[Records drawn from a dataset]
__________
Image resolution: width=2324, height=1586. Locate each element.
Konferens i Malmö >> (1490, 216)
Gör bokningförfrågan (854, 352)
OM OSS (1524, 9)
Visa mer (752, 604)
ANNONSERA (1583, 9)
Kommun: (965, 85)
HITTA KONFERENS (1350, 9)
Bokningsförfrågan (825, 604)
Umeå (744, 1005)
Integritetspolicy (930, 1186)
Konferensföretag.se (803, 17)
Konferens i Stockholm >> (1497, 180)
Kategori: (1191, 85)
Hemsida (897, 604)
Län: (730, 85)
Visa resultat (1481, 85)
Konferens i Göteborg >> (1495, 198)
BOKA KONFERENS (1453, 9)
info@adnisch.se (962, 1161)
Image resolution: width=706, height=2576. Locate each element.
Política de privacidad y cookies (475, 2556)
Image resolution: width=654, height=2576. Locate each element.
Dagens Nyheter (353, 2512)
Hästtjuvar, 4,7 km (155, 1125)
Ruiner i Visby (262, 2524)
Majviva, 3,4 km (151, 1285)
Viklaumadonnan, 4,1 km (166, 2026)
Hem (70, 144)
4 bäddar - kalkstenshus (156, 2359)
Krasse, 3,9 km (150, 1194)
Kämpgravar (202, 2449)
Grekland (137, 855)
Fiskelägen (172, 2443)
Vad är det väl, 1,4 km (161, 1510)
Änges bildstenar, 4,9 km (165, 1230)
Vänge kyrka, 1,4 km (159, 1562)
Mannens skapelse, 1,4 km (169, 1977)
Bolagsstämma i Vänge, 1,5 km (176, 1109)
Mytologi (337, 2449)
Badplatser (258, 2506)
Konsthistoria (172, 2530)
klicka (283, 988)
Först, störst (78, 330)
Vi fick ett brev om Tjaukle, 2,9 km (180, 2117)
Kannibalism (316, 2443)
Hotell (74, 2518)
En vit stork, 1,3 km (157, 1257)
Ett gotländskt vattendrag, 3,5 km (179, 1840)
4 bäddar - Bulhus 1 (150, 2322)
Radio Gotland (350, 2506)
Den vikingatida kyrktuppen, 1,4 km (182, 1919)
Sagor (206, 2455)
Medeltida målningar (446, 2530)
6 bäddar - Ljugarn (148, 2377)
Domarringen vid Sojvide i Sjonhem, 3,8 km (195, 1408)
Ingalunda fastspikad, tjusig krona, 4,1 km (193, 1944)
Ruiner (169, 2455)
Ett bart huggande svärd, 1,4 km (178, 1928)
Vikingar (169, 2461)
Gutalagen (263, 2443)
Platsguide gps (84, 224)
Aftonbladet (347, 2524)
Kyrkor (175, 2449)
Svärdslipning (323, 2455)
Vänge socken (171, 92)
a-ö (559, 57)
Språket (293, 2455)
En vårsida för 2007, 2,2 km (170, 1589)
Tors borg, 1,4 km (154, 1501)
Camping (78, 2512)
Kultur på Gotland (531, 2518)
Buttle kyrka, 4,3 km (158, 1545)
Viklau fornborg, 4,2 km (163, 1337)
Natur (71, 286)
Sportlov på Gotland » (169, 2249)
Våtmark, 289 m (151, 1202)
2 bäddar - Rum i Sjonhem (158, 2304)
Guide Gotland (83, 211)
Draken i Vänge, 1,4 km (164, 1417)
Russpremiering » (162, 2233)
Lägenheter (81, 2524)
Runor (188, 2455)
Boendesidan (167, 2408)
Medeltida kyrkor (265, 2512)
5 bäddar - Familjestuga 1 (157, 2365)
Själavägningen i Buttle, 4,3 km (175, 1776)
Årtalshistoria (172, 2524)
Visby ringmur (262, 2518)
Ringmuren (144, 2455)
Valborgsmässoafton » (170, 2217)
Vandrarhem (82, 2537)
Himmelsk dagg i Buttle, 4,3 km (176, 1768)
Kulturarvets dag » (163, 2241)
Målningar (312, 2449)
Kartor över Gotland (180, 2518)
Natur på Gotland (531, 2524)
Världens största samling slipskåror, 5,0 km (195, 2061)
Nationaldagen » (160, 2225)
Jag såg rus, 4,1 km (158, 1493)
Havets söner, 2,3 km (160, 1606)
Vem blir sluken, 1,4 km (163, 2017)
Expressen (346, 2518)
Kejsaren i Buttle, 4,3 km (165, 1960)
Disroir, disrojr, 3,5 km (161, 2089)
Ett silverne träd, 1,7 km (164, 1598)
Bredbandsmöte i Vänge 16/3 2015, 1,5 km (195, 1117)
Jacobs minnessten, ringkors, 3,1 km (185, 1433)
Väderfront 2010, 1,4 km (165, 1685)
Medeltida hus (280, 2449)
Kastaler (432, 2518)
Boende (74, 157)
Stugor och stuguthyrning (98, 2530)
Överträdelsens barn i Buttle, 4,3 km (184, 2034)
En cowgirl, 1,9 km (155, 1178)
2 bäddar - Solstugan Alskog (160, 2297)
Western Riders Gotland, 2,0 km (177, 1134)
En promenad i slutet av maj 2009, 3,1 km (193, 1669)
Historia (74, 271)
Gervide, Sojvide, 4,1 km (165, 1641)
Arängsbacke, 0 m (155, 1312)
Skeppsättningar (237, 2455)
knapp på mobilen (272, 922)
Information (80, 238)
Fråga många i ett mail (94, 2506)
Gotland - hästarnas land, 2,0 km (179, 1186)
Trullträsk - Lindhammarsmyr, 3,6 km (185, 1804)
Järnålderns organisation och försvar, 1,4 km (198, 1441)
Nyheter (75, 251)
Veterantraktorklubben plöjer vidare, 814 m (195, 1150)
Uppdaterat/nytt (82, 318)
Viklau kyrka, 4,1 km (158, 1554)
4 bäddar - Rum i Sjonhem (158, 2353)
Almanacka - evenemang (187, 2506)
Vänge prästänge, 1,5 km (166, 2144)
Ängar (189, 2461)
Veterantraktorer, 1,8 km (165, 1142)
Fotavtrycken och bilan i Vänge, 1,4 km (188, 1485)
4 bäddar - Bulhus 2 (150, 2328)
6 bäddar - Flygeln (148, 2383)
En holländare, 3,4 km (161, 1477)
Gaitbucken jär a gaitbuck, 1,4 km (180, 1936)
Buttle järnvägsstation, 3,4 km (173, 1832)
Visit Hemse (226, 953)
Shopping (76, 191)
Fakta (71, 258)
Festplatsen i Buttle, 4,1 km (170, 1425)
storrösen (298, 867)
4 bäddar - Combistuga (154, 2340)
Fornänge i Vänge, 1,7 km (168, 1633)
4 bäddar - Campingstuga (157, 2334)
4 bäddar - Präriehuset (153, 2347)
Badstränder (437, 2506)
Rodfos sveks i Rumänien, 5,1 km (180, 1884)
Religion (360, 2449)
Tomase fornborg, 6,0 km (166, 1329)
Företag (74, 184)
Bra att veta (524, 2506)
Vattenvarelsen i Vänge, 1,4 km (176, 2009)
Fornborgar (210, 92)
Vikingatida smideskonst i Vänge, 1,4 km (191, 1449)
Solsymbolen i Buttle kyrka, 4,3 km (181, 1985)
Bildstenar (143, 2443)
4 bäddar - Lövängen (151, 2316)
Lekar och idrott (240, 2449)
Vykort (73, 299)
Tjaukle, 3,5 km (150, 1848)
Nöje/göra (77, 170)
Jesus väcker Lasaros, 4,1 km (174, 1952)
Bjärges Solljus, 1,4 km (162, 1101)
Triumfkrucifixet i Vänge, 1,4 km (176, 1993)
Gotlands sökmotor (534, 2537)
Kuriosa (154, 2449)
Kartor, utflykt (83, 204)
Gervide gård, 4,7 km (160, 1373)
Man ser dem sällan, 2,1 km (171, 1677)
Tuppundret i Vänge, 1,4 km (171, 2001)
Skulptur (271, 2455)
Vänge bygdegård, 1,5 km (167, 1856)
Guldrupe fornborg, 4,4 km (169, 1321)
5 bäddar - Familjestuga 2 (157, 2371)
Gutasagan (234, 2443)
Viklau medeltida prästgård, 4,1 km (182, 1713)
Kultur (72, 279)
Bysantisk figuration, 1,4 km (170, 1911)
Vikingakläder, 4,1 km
__________
_What you will do_
In the records above, each line with the string "width" should be copied.

_Output below_
Image resolution: width=2324, height=1586. Locate each element.
Image resolution: width=706, height=2576. Locate each element.
Image resolution: width=654, height=2576. Locate each element.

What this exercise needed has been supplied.